**Passage to read**
# # # # # # #

In this episode we welcome Babah Tarawally. Welcome Babah. Thank you very much…

I would be happy if you could introduce yourself tell a little bit more about who you are and maybe why you are here.

I am Baba Tarawally. Originally from Sierra Leone. I am a journalist, and I work also as a columnist for one of Dutch biggest newspapers and I give training in diversity inclusion and I get training also in the African philosophy of Ubuntu I am because we are. And because I believe that that philosophy is the biggest gift from Africa to the world. I’m also a writer I write books so I have written four books. I’m now working my fifth book. And, yes that is it for now. I do a lot of things.

And I’m interested, what are your books about? My books are about migration. About forgiving and reconciliation and about diversity inclusion about black and white thinking and how we can stop thinking in black and white. I write mostly in fiction but also non fiction, so I’m in both worlds of fiction and non fiction. Yeah Thank you. For our listeners I will put the links to the books in the in the show notes.

And my last book is about manhood, about how to become a man and what is needed to be a real man or what is a real man and so this is very interesting book because it’s really touches on my own journey from being African born in Sierra Leone where I was taught to be a real man. And then, coming to the Netherlands, we are in different type of meds. And so it was very interesting for me to write that book. So I find it very interesting.

The philosophy of Ubuntu

Thank you. So right now we are talking about creating a level playing field for collaboration and of course all the items you mentioned are related, I think to what makes a level playing field for collaboration. So can you tell me something from your experience that illustrates what works or what didn’t work?

First of all, when you meet somebody, the connection starts with the meeting. You know when you meet somebody and the connection starts. And in that meeting, you need to identify or know what the other person needs or what gives that person energy. When you realise what gives someone energy, then you have that conversation on that energy field, then you have automatically a better connection. Because if somebody, for example, likes football and I want to make a connection, then I have to go into that energy of football and talk with that person about football. Then I see immediately that there is a connection because you see the person, really having that appetite…for more conversation. So, for me, that is the first level if you want to meet somebody and make a connection. And the second is also if you want to be that person who wants to have that, how you call it, level ground, to be that equal with somebody, don’t look at the colour of the skin or the type of hair the person wears, or the colour of the eyes. For me, the first thing is to see somebody as a human being. And that’s where the African philosophy of Ubuntu comes in. You identify somebody first as a human being. And in that connection, when you see somebody as a human being, you connect on that human level. But when you see somebody as not a human being, then you yourself are not a human being. You know? So why I’m saying this, because it’s very important to see each other.

# # # # # # #

**Recorded information**
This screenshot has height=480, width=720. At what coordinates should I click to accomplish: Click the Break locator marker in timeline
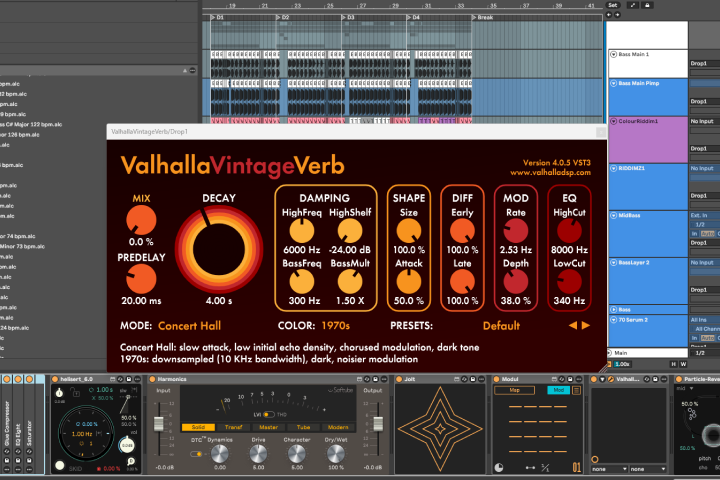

# # # # # # #

**What to do**
• A. According to the interview, how many books has the guest written so far?
• B. Reproduce the part of the interview starting with "In this episode" and going on through "lot of things.".

**Solutions in order**
• A. Four, and he is now working on a fifth.

• B.
In this episode we welcome Babah Tarawally. Welcome Babah. Thank you very much…

I would be happy if you could introduce yourself tell a little bit more about who you are and maybe why you are here.

I am Baba Tarawally. Originally from Sierra Leone. I am a journalist, and I work also as a columnist for one of Dutch biggest newspapers and I give training in diversity inclusion and I get training also in the African philosophy of Ubuntu I am because we are. And because I believe that that philosophy is the biggest gift from Africa to the world. I’m also a writer I write books so I have written four books. I’m now working my fifth book. And, yes that is it for now. I do a lot of things.